# Snowboard Idea



## jacob3c (Feb 22, 2016)

Hello,

So i'm not a snowboarder, but recently noticed something I thought of a solution too. When you are skating on your snowboard would it be convenient to be a able to hinge your front foot so that it is facing forward when your skating? I thought it would be nice to be able to face it forward when skating then rotate it back when your a ready to head down the slope. It would be the same as how you skate usually just without the awkwardness of a non-rotatable binding.


----------



## Phedder (Sep 13, 2014)

No. Been thought of and tried before and it's a terrible idea. Practice skating more.


----------



## freshy (Nov 18, 2009)

There was a swivel thing like that that came out in the 90's, it disappeared even before step in bindings went the way of the dodo.


----------



## speedjason (May 2, 2013)

It's not a very good idea.You can do that on a skate board because skate board is narrow so you can pressure the board to make it turn. Snowboard is wide and you need more leverage to turn.


----------



## snowklinger (Aug 30, 2011)

Don't listen to the haters, spend a ton of time and energy on this. Money too.

Keep us posted so we can be part of the new dawn.


----------



## Kenai (Dec 15, 2013)

Amazing no one ever thought of this and it took a non-snowboarder to come up with it.


----------



## Argo (Feb 25, 2010)

jacob3c said:


> Hello,
> 
> So i'm not a snowboarder, but recently noticed something I thought of a solution too. When you are skating on your snowboard would it be convenient to be a able to hinge your front foot so that it is facing forward when your skating? I thought it would be nice to be able to face it forward when skating then rotate it back when your a ready to head down the slope. It would be the same as how you skate usually just without the awkwardness of a non-rotatable binding.


Fuck off spammer.


----------



## Thebombster (Feb 13, 2016)

Or you could just have your foot straight and learn how to skate one footed


----------



## poutanen (Dec 22, 2011)

jacob3c said:


> So i'm not a snowboarder


Clearly... why you on a snowboarding forum again?


----------



## Tubby Beaver (Jul 16, 2015)

Thebombster said:


> Or you could just have your foot straight and learn how to skate one footed


OR you can have a hinge surgically inserted into your lower leg, when it comes time to skate, just flip the switch and boom....your leg is facing the right way!


----------



## Psi-Man (Aug 31, 2009)

Argo said:


> Fuck off spammer.


Argo has assumed BA's mantle. 0


----------



## KIRKRIDER (Mar 18, 2008)

jacob3c said:


> Hello,
> 
> So i'm not a snowboarder, but recently noticed something I thought of a solution too. When you are skating on your snowboard would it be convenient to be a able to hinge your front foot so that it is facing forward when your skating? I thought it would be nice to be able to face it forward when skating then rotate it back when your a ready to head down the slope. It would be the same as how you skate usually just without the awkwardness of a non-rotatable binding.




They use bindings like that for rentals now, so they can switch angles faster.


----------



## f00bar (Mar 6, 2014)

The thing that is making it hard for innovation in bindings is that the materials have become lighter and closer to the board. Mechanisms are heavy, bulky, and tend not to work very well when they ice up.

Take a look at the above stated rental quick adjust bindings. They look like something you'd see in a medieval torture chamber. Not really, but the disadvantages they introduce are obvious.

■ **DATA PROVIDED**
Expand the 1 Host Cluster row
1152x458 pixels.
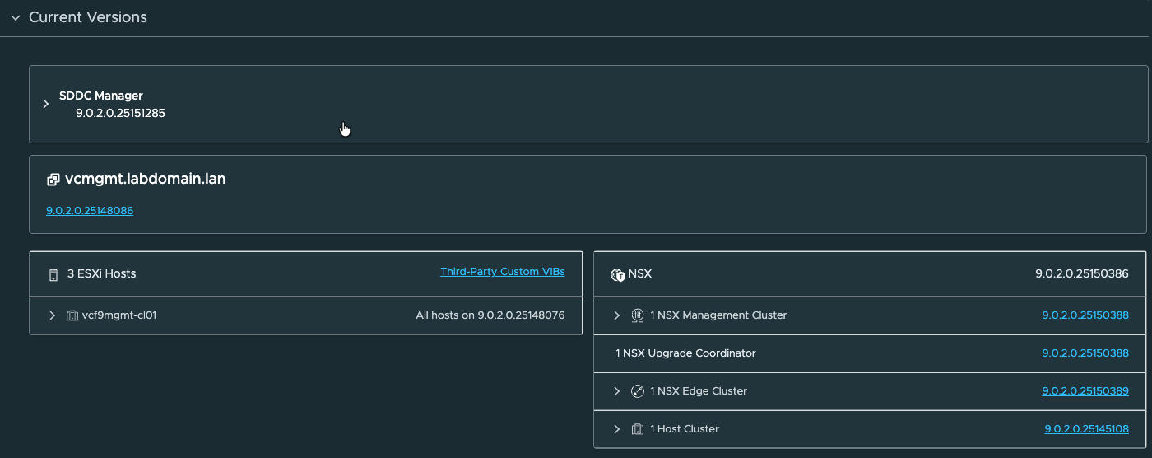616,429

■ **WRITTEN TASKS**
1 – Please decide whether each statement below agrees with the snowboard binding thread. Answer yes or no and quote the words from the thread that settle it.
(a) The person who proposed the hinged binding says they are a snowboarder.
(b) One reply says a swivel device of that kind came out in the 90's.
(c) One reply says bindings like that are now used for rentals so angles can be switched faster.
2 – Pick up the snowboard binding thread after its final sentence and carry it on.

■ **RESPONSES IN ORDER**
1 –
(a) No: "So i'm not a snowboarder"
(b) Yes: "There was a swivel thing like that that came out in the 90's"
(c) Yes: "They use bindings like that for rentals now, so they can switch angles faster."

2 –
----------



## deagol (Mar 26, 2014)

Gaperproof®


----------



## Mystery2many (Aug 14, 2013)

I wanna see you maneuver through a crowd of skiers and snowboarders while your back foot is unstrapped and the front foot is facing forward. Never snowboarded...... invents revolutionary bindings. 

:laughat2:


----------



## KIRKRIDER (Mar 18, 2008)

Mystery2many said:


> I wanna see you maneuver through a crowd of skiers and snowboarders while your back foot is unstrapped and the front foot is facing forward. Never snowboarded...... invents revolutionary bindings.
> 
> :laughat2:


It's actually comfortable. I use pretty high angles which means the board follows straight instead that at an angle like when you ride duck for example . Kind of like when you push a skateboard? You keep your front foot straight yes?


----------



## Mystery2many (Aug 14, 2013)

KIRKRIDER said:


> It's actually comfortable. I use pretty high angles which means the board follows straight instead that at an angle like when you ride duck for example . Kind of like when you push a skateboard? You keep your front foot straight yes?


Board follows straight? I can ride perfectly straight for as long as I need no problem with duck stance. I also said manuever through a crowd not go straight.


----------



## KIRKRIDER (Mar 18, 2008)

Mystery2many said:


> . I also said manuever through a crowd not go straight.



True... But you know what I mean.


----------



## Argo (Feb 25, 2010)

When I'm pushing on my longboard I'm not straight forward, I'm at about 65 or 70 degree angle. When I'm riding I'm about exactly like snowboarding at around 15 degrees.


----------



## Manicmouse (Apr 7, 2014)

Tubby Beaver said:


> OR you can have a hinge surgically inserted into your lower leg, when it comes time to skate, just flip the switch and boom....your leg is facing the right way!


Jesus! I think you're on to something! :surprise:


----------



## Snow Hound (Jul 21, 2012)

Another solution to a problem that doesn't really exist. I don't like skating much therefore I don't actually do it that much. If I do get stuck on a real bad flat I suck it up and walk.


----------



## f00bar (Mar 6, 2014)

My magnetic bindings will fix all of this.


----------



## Mizu Kuma (Apr 13, 2014)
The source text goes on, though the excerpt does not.